La justice, pour pallier cette inégalité, commanderait au contraire d’aider les mères à l’être pleinement sans renoncer à leur revenu.

Or, quelle féministe « glorieuse » entend-on dire que si la maternité induit une perte de revenu, celle-ci devrait être compensée par de « vraies » allocations familiales, attendu que chaque enfant est un investissement dans l’avenir dont bénéficiera toute la société ?

Quelle féministe « glorieuse » promeut le télétravail (une majorité de Français y sont favorables, comme le révèle une enquête Ipsos publiée il y a quelques jours et relayée par Les Échos), qui résoudrait bien des problèmes d’absentéisme ou de temps partiel liés à la grossesse et à la garde des enfants ? Bien sûr, tous les métiers ne s’y prêtent pas, mais puisque le secteur tertiaire est hypertrophié, pourquoi ne pas en tirer parti, en inversant les rapports – physiques avec la famille, virtuels avec les collègues de travail – dans un sens, somme toute, plus naturel.

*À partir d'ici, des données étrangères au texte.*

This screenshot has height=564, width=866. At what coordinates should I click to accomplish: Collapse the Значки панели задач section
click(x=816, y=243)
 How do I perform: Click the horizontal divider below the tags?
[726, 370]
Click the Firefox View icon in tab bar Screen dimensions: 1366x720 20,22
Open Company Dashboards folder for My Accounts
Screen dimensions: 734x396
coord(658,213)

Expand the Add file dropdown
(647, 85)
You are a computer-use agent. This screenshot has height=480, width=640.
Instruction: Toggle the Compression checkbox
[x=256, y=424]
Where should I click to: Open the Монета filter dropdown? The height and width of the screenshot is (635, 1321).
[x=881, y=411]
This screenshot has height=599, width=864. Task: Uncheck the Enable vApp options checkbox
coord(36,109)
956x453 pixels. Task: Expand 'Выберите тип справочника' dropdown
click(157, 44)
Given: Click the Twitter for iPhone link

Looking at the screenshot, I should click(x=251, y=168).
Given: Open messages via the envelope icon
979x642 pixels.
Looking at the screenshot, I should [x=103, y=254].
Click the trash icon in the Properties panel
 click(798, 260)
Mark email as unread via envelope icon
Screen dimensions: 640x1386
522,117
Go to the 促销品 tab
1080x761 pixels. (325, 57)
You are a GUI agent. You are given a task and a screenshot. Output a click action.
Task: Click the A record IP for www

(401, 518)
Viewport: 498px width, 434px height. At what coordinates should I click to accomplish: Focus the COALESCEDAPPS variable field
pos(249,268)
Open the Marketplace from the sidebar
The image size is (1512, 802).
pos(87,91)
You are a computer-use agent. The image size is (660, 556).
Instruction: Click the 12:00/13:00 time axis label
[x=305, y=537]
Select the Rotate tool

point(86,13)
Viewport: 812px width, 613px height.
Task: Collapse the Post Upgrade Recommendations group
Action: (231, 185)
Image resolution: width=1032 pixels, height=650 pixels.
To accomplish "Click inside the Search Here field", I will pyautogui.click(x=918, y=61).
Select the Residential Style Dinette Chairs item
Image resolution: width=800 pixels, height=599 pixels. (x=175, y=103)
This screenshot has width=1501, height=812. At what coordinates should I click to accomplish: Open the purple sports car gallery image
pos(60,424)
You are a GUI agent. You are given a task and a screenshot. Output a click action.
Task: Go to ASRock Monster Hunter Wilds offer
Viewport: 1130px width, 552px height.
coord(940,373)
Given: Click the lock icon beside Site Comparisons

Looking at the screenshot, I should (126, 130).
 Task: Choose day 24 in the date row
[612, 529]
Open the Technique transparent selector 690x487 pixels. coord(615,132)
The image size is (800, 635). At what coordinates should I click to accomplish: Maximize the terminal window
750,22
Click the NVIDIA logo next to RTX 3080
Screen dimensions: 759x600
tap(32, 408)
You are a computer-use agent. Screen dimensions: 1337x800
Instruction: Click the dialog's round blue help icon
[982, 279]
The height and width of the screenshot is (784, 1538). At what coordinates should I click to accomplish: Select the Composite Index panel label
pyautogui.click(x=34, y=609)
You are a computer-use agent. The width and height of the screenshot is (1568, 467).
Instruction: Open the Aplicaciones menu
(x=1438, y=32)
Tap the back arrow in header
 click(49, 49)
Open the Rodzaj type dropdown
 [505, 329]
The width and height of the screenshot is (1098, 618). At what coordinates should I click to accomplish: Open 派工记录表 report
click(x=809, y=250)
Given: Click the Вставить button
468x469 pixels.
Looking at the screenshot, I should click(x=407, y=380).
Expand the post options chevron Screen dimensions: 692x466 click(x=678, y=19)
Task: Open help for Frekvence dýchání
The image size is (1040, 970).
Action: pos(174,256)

Quelle féministe « glorieuse » milite pour le statut d’auto-entrepreneur, plébiscité par les femmes car il leur permet d’être leur propre patron et d’organiser leur temps, mais qui, actuellement, est matraqué fiscalement et faiblement couvert socialement ?

Bref, quelle féministe peut se glorifier d’avoir osé, une fois dans sa vie, le pragmatisme plutôt que l’idéologie ?

Bien sûr, dira-t-on, pourquoi la même différence de salaire ne s’observe-t-elle pas entre homme sans enfant et père ? Parce que, comme le chantait Renaud, dépité, il ne sera jamais en cloque. Et à la façon dont il le dit, on sent bien que cette prérogative-là n’a pas de prix.